▸ **TEXTO PARA ANALIZAR**
============
La felicidad se ha convertido en un
producto comercializable. Hay numerosas ofertas de cursos y talleres, libros de
autoayuda y terapias que garantizan ser
más feliz, y no sólo eso, ponen un plazo. En la variedad de productos
existentes para alcanzar un mayor grado de felicidad hay gente muy seria, con
una formación y base sólidas que facilitan al interesado un camino a recorrer
en el que el principal protagonista y responsable de su bienestar es uno mismo.
No ofrecen milagros y advierten de la necesidad de adquirir un determinado
grado de compromiso con las prácticas que se prescriben. Sin un mínimo esfuerzo
no hay ninguna evolución hacia una mayor consciencia y, por tanto, hacia un
mayor bienestar.
============
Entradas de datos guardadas
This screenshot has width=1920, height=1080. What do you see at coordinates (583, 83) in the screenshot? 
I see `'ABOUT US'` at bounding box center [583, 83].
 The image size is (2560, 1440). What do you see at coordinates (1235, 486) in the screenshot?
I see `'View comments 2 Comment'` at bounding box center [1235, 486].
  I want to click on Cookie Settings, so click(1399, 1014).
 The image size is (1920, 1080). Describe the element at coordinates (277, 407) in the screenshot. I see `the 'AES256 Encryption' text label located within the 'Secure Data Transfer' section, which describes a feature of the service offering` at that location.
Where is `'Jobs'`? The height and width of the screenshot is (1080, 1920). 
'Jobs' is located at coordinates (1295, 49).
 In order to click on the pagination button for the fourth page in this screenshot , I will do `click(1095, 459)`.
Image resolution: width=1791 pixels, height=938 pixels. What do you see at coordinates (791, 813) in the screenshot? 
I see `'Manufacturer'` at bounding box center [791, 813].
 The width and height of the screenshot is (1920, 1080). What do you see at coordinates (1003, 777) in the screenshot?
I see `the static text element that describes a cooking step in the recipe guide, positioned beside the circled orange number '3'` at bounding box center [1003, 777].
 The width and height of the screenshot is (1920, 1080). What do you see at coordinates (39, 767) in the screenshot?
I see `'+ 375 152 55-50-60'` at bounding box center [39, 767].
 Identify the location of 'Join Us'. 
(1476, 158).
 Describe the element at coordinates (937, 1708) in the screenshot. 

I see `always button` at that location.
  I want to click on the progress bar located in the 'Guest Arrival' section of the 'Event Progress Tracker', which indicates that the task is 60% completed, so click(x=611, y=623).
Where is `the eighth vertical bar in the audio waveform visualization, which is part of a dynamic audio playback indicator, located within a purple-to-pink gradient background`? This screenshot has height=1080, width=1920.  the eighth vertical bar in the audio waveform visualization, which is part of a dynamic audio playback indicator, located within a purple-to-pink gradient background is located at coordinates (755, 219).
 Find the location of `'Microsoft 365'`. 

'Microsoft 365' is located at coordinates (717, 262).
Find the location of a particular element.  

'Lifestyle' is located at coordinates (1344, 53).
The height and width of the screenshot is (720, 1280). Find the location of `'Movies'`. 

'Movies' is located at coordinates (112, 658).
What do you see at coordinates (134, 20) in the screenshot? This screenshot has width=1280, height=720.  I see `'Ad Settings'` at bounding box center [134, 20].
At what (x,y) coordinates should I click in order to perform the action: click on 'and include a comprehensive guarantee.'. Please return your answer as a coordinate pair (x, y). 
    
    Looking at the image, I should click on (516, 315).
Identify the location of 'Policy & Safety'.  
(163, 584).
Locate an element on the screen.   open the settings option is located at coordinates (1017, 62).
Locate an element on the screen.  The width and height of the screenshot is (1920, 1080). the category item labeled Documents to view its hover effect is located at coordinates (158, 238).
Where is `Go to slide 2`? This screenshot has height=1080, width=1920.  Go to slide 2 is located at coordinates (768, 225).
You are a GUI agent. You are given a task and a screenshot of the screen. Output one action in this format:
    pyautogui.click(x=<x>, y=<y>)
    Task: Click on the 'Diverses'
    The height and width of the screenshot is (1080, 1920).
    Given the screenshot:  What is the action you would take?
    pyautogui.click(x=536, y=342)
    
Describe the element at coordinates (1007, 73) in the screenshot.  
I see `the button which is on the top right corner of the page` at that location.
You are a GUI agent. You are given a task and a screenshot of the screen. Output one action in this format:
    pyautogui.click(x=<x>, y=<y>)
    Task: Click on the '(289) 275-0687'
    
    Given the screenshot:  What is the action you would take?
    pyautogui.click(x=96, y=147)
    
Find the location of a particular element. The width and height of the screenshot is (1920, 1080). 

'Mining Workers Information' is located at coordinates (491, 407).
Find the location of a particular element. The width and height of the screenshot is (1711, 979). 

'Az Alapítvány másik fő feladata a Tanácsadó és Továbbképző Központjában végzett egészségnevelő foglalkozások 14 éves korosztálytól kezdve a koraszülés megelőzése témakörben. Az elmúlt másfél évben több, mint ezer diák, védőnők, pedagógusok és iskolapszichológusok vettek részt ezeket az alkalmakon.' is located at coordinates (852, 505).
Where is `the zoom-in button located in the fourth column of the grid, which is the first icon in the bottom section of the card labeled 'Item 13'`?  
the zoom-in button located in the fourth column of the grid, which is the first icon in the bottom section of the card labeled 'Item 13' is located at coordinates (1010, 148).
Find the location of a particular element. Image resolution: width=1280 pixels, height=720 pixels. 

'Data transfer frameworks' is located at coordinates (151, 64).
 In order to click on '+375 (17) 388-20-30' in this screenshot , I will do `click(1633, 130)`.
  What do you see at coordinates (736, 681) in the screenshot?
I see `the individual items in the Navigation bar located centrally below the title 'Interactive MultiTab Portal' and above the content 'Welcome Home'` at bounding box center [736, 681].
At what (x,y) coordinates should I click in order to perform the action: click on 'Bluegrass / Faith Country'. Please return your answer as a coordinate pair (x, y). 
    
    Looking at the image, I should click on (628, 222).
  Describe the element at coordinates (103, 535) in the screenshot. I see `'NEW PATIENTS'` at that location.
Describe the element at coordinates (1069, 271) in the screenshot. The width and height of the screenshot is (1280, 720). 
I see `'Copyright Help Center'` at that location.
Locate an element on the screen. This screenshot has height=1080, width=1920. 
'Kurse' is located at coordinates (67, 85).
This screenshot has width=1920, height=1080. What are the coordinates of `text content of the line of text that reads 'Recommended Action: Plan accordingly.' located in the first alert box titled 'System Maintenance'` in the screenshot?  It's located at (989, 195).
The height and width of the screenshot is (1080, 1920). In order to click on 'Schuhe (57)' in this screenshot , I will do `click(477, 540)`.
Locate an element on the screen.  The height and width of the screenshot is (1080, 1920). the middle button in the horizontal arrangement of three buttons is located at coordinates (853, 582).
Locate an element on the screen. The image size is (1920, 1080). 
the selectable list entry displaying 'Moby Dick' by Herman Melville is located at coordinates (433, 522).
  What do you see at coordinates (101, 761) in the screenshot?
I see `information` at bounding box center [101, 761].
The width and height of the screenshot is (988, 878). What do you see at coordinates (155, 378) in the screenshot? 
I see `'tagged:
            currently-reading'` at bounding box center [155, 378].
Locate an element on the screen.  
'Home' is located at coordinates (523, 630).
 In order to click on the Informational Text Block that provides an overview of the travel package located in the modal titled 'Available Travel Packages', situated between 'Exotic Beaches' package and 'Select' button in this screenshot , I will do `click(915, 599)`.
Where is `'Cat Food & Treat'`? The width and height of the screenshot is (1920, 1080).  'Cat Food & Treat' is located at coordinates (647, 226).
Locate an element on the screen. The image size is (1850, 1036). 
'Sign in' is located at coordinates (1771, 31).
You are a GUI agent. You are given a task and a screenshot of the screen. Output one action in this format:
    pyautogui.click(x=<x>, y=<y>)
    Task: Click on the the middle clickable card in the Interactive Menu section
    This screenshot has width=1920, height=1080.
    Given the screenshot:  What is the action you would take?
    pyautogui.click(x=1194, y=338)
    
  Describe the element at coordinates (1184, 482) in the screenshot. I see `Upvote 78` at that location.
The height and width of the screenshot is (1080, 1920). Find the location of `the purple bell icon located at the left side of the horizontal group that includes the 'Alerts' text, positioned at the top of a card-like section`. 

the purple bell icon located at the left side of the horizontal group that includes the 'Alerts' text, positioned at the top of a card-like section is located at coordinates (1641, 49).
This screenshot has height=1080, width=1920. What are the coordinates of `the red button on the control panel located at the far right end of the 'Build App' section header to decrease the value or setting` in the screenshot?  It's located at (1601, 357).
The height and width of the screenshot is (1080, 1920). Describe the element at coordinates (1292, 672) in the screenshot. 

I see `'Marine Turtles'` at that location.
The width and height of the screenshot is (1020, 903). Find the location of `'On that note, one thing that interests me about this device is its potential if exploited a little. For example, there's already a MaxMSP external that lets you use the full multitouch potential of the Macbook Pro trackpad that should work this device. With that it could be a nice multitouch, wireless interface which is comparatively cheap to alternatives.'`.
============
▸ **CÓMO HACERLO**
¿Puedes reproducir al pie de la letra el texto completo sobre la felicidad? Estos ítems no guardan ninguna relación con el texto sobre la felicidad.

▸ **SOLUCIÓN PROPUESTA**
La felicidad se ha convertido en un
producto comercializable. Hay numerosas ofertas de cursos y talleres, libros de
autoayuda y terapias que garantizan ser
más feliz, y no sólo eso, ponen un plazo. En la variedad de productos
existentes para alcanzar un mayor grado de felicidad hay gente muy seria, con
una formación y base sólidas que facilitan al interesado un camino a recorrer
en el que el principal protagonista y responsable de su bienestar es uno mismo.
No ofrecen milagros y advierten de la necesidad de adquirir un determinado
grado de compromiso con las prácticas que se prescriben. Sin un mínimo esfuerzo
no hay ninguna evolución hacia una mayor consciencia y, por tanto, hacia un
mayor bienestar.